I was lying in bed curled up in a ball, unable to do much more than glance around the room, trapped in my own head.

I wasn’t physically ill. I wasn’t coping with some great loss or catastrophe in my life. I admittedly didn’t even have that much to be upset about. But that didn’t change the fact that I was here – internally caving to the throes of life that all of us deal with.

I won’t bore you with the details, but a string of things occurring in my professional and personal life had left me mentally and emotionally paralyzed, unable to do anything other than retreat to my bed for the majority of this particular weekday.

I hesitate to use the word depressed, because there are people that have clinical depression deeper than I can even fathom, but that’s what it was a form of – depression brought upon by a string of setbacks. As the saying goes, when it rains it pours, and it was pouring in my world.

Staring at the ceiling trying to process what was going on in my life, I was at a loss for what to do next, at a loss for how to claw my way out of another low point of life.

**********

Reproduce the passage on setbacks verbatim, starting with "I won’t bore" and going on through "this particular weekday.".

**********

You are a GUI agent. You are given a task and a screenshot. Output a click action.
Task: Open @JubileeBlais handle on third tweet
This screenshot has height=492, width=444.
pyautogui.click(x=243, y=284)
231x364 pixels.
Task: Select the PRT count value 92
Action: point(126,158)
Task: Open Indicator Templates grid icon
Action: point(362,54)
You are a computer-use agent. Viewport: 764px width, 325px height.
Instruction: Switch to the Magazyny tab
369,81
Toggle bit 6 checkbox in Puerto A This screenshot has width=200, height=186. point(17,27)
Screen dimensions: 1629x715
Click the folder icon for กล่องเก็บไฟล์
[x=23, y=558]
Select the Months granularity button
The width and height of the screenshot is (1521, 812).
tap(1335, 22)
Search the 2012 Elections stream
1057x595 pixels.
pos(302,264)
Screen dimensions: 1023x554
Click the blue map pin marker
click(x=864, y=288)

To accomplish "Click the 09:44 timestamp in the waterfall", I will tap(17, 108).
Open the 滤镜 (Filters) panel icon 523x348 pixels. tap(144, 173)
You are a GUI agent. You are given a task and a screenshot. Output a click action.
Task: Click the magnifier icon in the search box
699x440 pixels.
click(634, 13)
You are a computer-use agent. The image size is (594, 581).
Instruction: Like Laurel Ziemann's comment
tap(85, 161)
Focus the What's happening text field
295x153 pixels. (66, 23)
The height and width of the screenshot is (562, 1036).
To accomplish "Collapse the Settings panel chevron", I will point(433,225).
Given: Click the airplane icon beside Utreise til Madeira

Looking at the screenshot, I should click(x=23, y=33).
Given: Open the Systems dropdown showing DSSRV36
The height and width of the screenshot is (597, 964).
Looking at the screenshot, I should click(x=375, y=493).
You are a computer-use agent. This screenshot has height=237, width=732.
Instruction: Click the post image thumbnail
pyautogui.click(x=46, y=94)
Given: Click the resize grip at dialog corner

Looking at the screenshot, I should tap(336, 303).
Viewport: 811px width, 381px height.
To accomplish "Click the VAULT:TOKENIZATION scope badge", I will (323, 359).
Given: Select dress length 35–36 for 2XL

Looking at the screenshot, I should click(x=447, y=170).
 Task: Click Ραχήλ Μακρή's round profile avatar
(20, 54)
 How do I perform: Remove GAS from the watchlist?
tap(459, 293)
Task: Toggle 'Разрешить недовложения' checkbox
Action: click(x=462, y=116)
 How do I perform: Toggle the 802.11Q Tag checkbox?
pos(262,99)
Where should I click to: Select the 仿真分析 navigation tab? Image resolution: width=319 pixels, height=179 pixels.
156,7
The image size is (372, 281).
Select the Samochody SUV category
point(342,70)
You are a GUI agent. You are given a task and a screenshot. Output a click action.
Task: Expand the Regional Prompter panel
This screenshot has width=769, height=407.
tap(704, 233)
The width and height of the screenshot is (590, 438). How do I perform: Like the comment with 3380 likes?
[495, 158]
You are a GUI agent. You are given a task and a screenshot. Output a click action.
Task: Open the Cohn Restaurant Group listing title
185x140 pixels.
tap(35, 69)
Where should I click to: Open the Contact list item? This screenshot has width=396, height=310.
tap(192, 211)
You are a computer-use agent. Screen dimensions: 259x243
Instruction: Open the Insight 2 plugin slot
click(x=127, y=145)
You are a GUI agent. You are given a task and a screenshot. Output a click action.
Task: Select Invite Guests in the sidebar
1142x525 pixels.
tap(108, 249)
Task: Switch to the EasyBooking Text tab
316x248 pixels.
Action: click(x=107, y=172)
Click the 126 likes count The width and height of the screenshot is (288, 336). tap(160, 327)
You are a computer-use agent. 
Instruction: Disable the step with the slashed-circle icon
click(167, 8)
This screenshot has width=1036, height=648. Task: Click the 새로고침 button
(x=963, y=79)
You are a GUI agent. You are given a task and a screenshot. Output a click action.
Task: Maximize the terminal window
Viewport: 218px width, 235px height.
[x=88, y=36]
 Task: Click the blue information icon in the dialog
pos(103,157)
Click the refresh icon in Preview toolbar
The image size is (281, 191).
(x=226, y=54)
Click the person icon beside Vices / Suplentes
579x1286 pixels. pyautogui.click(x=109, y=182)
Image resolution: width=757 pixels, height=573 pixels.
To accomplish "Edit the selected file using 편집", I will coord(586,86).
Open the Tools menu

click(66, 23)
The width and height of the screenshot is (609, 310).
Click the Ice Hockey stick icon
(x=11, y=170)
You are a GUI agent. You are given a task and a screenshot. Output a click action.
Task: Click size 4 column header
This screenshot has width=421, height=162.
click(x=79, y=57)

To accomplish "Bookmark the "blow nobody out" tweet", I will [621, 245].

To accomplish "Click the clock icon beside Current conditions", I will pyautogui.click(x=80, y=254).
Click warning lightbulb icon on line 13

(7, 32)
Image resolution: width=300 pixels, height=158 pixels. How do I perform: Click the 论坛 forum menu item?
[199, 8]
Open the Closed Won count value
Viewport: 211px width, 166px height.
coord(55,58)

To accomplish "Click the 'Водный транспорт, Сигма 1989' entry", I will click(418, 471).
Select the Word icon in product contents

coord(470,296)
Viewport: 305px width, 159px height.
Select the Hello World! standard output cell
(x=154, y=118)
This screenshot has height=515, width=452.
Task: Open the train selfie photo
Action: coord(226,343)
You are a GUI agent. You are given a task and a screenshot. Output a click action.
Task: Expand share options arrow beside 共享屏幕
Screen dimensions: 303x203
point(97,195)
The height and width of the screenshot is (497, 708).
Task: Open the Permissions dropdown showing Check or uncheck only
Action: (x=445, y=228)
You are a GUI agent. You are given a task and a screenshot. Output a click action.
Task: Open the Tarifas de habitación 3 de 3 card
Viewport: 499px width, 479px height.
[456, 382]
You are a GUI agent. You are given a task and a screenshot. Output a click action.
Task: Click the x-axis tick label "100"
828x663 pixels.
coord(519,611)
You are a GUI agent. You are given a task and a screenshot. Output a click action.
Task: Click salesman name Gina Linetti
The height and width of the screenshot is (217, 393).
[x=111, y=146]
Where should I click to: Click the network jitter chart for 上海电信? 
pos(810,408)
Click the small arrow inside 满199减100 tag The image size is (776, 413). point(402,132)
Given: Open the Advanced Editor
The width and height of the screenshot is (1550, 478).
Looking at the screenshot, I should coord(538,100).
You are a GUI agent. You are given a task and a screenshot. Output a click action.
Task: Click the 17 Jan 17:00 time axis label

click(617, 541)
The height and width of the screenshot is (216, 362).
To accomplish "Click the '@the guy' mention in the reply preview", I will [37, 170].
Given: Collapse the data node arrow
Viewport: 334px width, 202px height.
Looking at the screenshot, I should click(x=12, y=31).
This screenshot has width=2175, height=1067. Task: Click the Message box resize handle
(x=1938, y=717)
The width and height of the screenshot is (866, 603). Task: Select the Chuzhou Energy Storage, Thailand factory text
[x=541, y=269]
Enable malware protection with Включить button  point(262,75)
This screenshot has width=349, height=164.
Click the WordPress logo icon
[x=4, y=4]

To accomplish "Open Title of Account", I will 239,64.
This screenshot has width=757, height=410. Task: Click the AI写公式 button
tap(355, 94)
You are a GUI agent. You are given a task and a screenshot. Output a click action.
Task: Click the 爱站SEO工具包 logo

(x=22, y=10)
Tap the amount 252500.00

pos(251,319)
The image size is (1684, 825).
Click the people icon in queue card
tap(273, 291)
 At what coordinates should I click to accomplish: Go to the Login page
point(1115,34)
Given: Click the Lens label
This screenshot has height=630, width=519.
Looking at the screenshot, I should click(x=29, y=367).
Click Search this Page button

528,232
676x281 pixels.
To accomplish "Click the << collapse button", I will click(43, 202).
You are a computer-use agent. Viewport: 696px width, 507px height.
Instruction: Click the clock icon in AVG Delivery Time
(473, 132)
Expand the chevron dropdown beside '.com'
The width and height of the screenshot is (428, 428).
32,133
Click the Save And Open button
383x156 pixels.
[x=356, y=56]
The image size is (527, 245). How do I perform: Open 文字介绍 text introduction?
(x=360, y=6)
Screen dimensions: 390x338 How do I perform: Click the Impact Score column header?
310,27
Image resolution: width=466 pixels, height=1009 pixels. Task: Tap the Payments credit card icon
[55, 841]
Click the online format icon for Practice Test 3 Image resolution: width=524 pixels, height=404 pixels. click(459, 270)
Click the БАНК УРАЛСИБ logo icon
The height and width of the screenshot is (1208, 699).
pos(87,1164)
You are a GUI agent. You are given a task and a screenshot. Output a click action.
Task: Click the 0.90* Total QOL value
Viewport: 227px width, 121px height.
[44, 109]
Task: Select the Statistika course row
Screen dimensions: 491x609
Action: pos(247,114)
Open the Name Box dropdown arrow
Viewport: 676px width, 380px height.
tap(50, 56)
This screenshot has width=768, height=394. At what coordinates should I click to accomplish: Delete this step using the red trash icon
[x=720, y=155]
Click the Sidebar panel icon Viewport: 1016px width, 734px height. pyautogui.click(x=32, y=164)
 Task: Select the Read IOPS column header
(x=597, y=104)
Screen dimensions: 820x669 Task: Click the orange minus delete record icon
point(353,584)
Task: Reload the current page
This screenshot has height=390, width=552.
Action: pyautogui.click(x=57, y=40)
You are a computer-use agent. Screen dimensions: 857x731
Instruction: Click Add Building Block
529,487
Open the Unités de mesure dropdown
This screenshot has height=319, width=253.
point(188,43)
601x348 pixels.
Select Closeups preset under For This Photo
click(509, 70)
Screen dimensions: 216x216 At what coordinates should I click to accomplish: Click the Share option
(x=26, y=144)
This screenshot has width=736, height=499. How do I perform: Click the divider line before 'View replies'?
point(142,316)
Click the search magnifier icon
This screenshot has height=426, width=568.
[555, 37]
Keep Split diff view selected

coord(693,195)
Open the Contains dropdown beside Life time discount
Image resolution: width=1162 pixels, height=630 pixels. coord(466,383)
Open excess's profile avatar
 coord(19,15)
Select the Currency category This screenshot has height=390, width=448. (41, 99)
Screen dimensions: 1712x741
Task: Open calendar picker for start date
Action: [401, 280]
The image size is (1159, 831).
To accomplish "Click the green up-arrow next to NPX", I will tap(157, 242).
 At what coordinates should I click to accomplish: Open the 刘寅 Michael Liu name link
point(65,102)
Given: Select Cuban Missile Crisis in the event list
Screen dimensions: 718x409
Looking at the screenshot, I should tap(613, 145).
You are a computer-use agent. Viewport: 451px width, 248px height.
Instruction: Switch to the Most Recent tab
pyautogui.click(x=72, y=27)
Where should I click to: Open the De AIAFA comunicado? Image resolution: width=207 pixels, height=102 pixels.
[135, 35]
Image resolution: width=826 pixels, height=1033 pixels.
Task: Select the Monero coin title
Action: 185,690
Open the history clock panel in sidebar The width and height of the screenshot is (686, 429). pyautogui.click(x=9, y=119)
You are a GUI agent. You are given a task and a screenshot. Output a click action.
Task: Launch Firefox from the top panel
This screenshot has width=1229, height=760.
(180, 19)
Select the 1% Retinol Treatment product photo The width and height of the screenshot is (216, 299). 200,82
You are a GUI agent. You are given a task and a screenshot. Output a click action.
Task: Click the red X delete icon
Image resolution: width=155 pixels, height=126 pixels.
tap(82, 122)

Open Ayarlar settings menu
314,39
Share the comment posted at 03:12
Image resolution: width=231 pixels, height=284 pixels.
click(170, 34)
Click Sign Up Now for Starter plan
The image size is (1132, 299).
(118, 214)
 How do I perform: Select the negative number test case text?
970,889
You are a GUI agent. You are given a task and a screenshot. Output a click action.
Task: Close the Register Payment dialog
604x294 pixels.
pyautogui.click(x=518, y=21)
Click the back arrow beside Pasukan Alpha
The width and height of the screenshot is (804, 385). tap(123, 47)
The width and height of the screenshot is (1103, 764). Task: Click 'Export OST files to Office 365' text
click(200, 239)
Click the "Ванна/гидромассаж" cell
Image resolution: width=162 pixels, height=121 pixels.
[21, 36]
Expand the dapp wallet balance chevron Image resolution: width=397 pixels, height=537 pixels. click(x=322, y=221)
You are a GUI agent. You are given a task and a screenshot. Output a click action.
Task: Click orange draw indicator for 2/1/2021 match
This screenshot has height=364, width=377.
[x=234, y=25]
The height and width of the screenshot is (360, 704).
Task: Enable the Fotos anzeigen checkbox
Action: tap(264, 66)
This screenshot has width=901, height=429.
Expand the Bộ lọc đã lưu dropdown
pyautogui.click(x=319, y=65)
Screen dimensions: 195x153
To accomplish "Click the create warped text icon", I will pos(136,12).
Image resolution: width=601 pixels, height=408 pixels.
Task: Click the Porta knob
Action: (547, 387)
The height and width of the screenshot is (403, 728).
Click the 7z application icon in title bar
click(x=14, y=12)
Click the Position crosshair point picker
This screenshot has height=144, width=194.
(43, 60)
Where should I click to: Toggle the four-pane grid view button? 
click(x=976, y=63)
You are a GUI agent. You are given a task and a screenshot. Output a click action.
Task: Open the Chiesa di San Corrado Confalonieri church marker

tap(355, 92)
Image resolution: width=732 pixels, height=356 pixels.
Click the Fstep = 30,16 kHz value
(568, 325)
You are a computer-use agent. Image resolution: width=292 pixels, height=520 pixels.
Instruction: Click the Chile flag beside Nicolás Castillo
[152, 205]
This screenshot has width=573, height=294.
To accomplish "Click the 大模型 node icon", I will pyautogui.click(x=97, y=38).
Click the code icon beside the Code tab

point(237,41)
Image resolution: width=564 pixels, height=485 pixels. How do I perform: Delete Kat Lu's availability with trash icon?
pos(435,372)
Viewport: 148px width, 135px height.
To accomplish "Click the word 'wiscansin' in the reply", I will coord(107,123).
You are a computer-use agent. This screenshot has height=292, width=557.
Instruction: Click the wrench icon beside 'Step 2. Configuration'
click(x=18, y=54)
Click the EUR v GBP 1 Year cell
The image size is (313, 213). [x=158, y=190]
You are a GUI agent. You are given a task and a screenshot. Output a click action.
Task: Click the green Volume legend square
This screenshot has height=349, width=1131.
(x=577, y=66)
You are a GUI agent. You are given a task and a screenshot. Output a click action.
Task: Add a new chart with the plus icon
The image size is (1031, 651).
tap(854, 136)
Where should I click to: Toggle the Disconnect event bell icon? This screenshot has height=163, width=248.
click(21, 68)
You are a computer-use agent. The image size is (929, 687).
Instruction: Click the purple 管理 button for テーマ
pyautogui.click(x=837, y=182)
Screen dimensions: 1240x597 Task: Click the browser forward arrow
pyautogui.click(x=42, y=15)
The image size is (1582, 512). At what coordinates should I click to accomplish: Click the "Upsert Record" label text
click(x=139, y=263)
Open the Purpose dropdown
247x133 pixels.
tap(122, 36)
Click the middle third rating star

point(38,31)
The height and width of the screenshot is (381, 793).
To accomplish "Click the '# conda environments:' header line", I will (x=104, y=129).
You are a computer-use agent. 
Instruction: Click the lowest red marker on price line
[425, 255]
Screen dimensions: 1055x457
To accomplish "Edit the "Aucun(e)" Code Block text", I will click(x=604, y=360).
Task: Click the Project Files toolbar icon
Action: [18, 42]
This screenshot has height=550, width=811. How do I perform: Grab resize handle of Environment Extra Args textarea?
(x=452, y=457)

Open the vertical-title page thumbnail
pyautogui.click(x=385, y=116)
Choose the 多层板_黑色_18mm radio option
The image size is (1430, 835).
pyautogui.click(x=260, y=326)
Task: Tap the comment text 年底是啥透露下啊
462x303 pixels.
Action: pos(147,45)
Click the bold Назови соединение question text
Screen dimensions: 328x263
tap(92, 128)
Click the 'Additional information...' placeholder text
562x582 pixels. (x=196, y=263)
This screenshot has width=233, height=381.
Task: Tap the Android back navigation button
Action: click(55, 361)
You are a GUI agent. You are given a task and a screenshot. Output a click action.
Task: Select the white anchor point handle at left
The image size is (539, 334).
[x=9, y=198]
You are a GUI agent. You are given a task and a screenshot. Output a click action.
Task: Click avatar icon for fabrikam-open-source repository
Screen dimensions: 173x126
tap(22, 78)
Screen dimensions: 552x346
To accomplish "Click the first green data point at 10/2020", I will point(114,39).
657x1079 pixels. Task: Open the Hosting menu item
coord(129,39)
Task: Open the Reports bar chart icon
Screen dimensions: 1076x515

**********

### EXERCISE OUTPUT
I won’t bore you with the details, but a string of things occurring in my professional and personal life had left me mentally and emotionally paralyzed, unable to do anything other than retreat to my bed for the majority of this particular weekday.